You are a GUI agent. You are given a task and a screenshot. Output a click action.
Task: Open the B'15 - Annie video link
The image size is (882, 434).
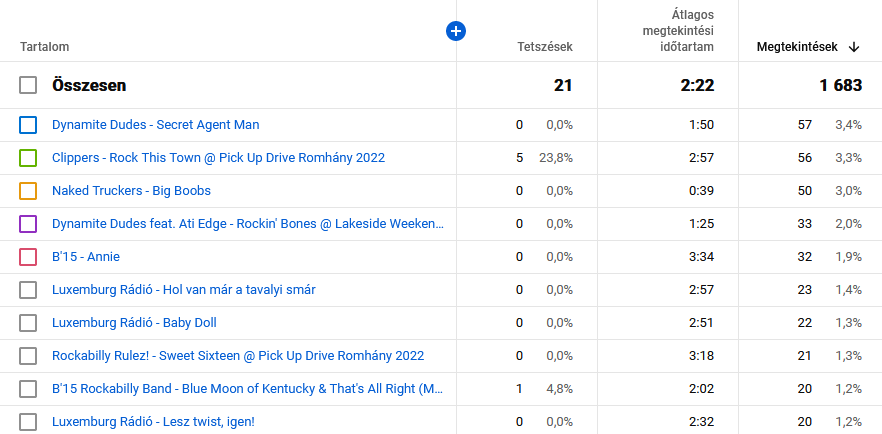pyautogui.click(x=86, y=257)
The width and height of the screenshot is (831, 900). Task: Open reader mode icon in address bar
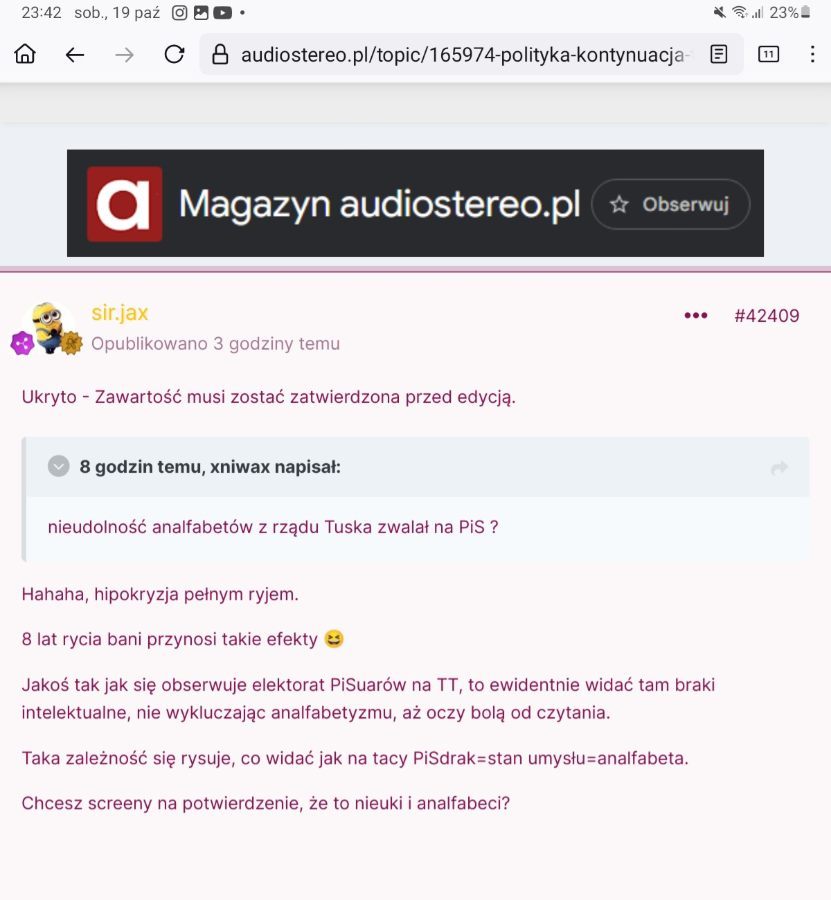click(719, 55)
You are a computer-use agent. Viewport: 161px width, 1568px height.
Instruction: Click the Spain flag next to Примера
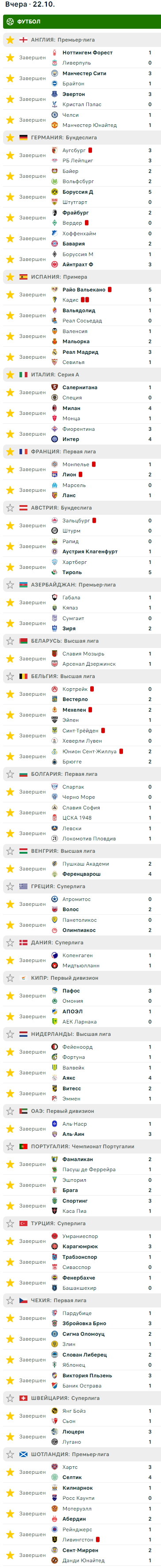23,277
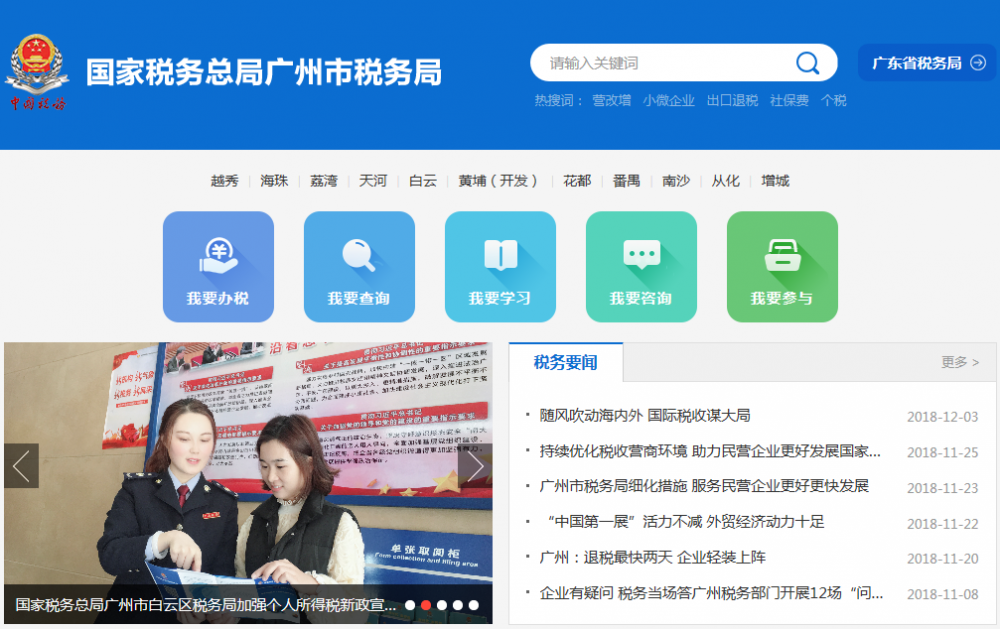Open the 我要咨询 chat bubble icon
Viewport: 1000px width, 629px height.
(641, 266)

-- -- --

Reproduce all of the items above with every "screenshot" swapped for "screen capture" and nothing else altered. Leave the pictures out.

You are a GUI agent. You are given a task and a screen capture. Output a click action.
Task: Open the B'15 - Annie video link
The image size is (882, 434).
pyautogui.click(x=86, y=257)
The width and height of the screen capture is (831, 900). Task: Open reader mode icon in address bar
click(719, 55)
You are a computer-use agent. Viewport: 161px width, 1568px height.
Instruction: Click the Spain flag next to Примера
23,277
Open the 我要咨询 chat bubble icon
Viewport: 1000px width, 629px height.
(641, 266)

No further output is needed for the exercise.